Ces chiffres sont très éloignés des données dévoilées par les autorités russes. Lors de sa dernière communication, fin mars, Moscou parlait de 1351 morts dans son camp. Si ce bilan semble sous-estimé, celui de Kiev paraît exagéré. En effet, des sources occidentales parlent plutôt de pertes comprises entre 12.000 et 15.000 soldats. L'Ukraine, de son côté, n'a dévoilé aucun chiffre concernant ses militaires tués au combat.

• 243 enfants tués et 446 blessés depuis le début de la guerre, selon les autorités ukrainiennes

Des morts qui plongent Kiev dans une profonde colère. Daria Herasymchuk, conseillère de Volodymyr Zelensky, a déclaré ce mercredi que 234 enfants ukrainiens ont été tués depuis le début du conflit, et que 446 ont été blessés. "Bien entendu, ces données ne sont pas définitives", a-t-elle ajouté, assurant que ces chiffres ne comprenaient que les morts qui ont pu être vérifiées.

Elle a par ailleurs ajouté qu'aucun enfant n'était indemne. Ceux qui ont pu échapper aux bombes sont ainsi traumatisés par la guerre d'après la conseillère. "Les actions de la Russie contre les enfants ukrainiens portent des signes de génocide contre le peuple ukrainien", assure par ailleurs Daria Herasymchuk.

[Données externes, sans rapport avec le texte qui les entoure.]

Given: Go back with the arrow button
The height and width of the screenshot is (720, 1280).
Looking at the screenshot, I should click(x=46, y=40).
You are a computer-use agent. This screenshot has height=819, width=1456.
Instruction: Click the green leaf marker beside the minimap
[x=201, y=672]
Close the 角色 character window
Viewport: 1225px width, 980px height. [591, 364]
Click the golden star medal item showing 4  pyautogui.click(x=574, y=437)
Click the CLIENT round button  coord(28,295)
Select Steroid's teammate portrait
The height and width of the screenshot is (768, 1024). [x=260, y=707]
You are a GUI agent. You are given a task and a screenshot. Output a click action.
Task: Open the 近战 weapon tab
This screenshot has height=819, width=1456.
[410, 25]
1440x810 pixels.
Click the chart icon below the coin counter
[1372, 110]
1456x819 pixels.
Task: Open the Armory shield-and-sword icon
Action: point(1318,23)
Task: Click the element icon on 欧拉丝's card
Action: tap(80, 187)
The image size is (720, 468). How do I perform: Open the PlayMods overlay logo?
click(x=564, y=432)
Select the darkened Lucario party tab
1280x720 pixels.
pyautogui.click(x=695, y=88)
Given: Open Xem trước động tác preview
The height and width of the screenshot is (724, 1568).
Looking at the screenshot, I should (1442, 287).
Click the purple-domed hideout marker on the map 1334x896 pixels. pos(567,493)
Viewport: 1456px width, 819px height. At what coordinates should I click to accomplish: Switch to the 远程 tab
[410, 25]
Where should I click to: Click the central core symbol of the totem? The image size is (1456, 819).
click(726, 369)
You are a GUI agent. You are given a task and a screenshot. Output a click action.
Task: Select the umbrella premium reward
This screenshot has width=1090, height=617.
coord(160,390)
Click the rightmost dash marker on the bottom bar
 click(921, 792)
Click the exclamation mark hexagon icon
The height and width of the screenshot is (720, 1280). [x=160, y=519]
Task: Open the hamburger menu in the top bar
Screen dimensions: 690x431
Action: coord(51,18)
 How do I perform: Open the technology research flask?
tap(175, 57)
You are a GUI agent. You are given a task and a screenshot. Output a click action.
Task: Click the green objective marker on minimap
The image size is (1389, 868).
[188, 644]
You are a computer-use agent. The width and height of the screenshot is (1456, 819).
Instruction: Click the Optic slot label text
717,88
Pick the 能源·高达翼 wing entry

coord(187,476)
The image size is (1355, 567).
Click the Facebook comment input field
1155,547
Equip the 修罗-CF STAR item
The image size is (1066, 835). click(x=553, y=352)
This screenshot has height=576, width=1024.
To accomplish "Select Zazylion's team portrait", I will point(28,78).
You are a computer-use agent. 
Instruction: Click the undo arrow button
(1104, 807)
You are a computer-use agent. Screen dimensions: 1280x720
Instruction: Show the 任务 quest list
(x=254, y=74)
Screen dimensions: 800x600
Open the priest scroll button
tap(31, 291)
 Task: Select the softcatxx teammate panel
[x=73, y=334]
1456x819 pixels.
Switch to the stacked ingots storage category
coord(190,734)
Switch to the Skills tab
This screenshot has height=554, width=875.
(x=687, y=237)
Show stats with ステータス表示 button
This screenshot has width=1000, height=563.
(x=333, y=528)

• Aide militaire à l'Ukraine: Moscou et Washington s'affrontent à distance

Les États-Unis ont promis à l'Ukraine de nouvelles armes, dont des lance-roquettes multiples montés sur des blindés légers, qui pourraient permettre à Kiev de mieux se défendre face à la Russie, qui gagne du terrain dans l'est du pays. Une décision qui n'a pas été appréciée par le Kremlin, qui a reproché à Washington de "jeter de l'huile sur le feu".

Face à ces accusations, le chef de la diplomatie américaine Antony Blinken a rétorqué que ces armes ne serviraient pas à frapper des cibles en Russie. "C'est la Russie qui attaque l'Ukraine, pas l'inverse. Pour être clair, la meilleure manière d'éviter une escalade est que la Russie mette fin à l'agression et à la guerre qu'elle a lancées", a-t-il ajouté.

• Le Kremlin dit ne rien savoir des circonstances de la mort de Frédéric Leclerc-Imhoff

Deux jours après l'annonce de la mort de notre journaliste Frédéric Leclerc-Imhoff, tué en Ukraine dans un bombardement russe, le Kremlin reste silencieux et refuse de donner des explications claires.

"Pour tirer des conclusions, il faut des informations détaillées sur où cela a eu lieu, dans quelles circonstances, ce qui est la vérité, ce qui ne l'est pas. Nous n'avons pas de telles informations", a dit le porte-parole de la présidence russe, Dmitri Peskov, à la presse. Il a renvoyé vers "le ministère de la Défense", compétent selon lui en la matière, et qui ne s'est pas exprimé sur le sujet deux jours après les faits.

• Ukraine: la production de blé 2022-23 devrait baisser de 40%

Un pas de plus vers la crise alimentaire? Ce mercredi, l'Association céréalière ukrainienne a fait savoir que sa production de blé aller baisser de 40% pour la saison 2022-2023, en passant de 33 millions de tonnes en 2021-2022 à 19,2 millions pour le prochain exercice. Les exportations, elles, pourraient chuter de 50%.

"En dépit de l'occupation de territoires et de champs minés, l'Ukraine sera approvisionnée en céréales et pourra exporter une partie de la récolte", souligne cependant l'association dans un communiqué.

Reste à savoir si cela sera suffisant pour éviter une famine dans plusieurs pays qui dépendent des exportations de céréales russes et ukrainiens.